DIRECTIONS | Look below for the line that contains "Land Rover Range", then copy it and each following line exactly, through and including the line that contains "Task: Expand the Language dropdown".

——

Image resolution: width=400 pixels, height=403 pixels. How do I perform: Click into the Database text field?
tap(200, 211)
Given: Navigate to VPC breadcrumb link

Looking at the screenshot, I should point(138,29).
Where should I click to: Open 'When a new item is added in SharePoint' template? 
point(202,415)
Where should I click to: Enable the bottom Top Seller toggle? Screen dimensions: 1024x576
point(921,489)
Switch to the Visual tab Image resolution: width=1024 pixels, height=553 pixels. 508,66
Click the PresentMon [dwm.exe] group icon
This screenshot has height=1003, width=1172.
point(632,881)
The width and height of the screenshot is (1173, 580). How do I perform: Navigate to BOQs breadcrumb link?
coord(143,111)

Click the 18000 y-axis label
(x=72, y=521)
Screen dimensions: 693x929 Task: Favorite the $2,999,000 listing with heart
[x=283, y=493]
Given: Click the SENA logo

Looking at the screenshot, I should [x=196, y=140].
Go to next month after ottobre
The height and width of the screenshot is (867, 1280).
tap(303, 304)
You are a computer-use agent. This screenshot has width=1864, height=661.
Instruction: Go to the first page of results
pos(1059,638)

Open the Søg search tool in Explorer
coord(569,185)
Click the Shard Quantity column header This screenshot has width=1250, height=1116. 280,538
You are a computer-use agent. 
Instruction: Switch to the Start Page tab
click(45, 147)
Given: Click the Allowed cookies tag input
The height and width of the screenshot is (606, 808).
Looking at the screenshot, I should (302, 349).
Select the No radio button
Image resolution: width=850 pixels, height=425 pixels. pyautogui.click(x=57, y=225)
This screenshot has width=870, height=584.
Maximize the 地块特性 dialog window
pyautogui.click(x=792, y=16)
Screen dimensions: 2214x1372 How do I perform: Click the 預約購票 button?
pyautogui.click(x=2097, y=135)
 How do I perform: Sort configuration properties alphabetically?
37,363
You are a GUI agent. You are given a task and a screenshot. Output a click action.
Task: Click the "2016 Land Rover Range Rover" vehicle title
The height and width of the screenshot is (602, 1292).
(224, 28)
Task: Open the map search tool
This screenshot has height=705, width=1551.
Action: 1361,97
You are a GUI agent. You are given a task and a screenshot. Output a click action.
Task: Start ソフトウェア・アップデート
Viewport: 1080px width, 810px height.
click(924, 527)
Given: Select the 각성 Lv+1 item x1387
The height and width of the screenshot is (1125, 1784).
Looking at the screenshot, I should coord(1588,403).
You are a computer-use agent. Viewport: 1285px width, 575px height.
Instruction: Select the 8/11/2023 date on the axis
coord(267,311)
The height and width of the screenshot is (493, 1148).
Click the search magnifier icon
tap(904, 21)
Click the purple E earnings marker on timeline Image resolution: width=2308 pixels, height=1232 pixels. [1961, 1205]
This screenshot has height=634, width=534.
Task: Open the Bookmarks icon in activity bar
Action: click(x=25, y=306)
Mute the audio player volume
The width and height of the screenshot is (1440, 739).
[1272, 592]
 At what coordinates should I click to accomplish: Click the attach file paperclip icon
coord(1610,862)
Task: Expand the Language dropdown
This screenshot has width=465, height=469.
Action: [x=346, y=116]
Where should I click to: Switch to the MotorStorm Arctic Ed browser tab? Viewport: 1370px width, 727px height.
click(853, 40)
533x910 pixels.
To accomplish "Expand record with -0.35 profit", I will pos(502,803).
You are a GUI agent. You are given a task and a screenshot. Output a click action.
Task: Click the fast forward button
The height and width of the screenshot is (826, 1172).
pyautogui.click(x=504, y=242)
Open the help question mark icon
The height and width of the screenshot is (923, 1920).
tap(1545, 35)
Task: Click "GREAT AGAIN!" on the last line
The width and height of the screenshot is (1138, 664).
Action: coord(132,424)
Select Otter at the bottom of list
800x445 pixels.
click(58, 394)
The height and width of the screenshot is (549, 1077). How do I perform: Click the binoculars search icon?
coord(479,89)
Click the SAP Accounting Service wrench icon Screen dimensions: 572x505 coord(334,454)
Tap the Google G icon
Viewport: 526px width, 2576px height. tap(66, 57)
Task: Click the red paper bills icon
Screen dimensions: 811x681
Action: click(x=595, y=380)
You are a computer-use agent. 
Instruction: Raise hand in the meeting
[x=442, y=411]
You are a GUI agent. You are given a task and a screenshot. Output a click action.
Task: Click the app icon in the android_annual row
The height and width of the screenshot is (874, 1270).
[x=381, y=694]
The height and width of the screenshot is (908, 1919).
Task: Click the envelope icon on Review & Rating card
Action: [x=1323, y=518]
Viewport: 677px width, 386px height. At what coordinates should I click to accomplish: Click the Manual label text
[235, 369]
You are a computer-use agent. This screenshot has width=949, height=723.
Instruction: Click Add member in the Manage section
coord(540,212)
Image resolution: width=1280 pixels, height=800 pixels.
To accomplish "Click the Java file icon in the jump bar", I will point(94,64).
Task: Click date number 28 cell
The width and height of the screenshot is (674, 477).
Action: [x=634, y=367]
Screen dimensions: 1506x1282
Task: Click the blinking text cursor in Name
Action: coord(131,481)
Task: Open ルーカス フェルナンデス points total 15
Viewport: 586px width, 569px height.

——

RESPONSE AREA |
Task: Click the "2016 Land Rover Range Rover" vehicle title
The height and width of the screenshot is (602, 1292).
(224, 28)
Task: Open the map search tool
This screenshot has height=705, width=1551.
Action: 1361,97
You are a GUI agent. You are given a task and a screenshot. Output a click action.
Task: Start ソフトウェア・アップデート
Viewport: 1080px width, 810px height.
click(924, 527)
Given: Select the 각성 Lv+1 item x1387
The height and width of the screenshot is (1125, 1784).
Looking at the screenshot, I should coord(1588,403).
You are a computer-use agent. Viewport: 1285px width, 575px height.
Instruction: Select the 8/11/2023 date on the axis
coord(267,311)
The height and width of the screenshot is (493, 1148).
Click the search magnifier icon
tap(904, 21)
Click the purple E earnings marker on timeline Image resolution: width=2308 pixels, height=1232 pixels. [1961, 1205]
This screenshot has height=634, width=534.
Task: Open the Bookmarks icon in activity bar
Action: click(x=25, y=306)
Mute the audio player volume
The width and height of the screenshot is (1440, 739).
[1272, 592]
 At what coordinates should I click to accomplish: Click the attach file paperclip icon
coord(1610,862)
Task: Expand the Language dropdown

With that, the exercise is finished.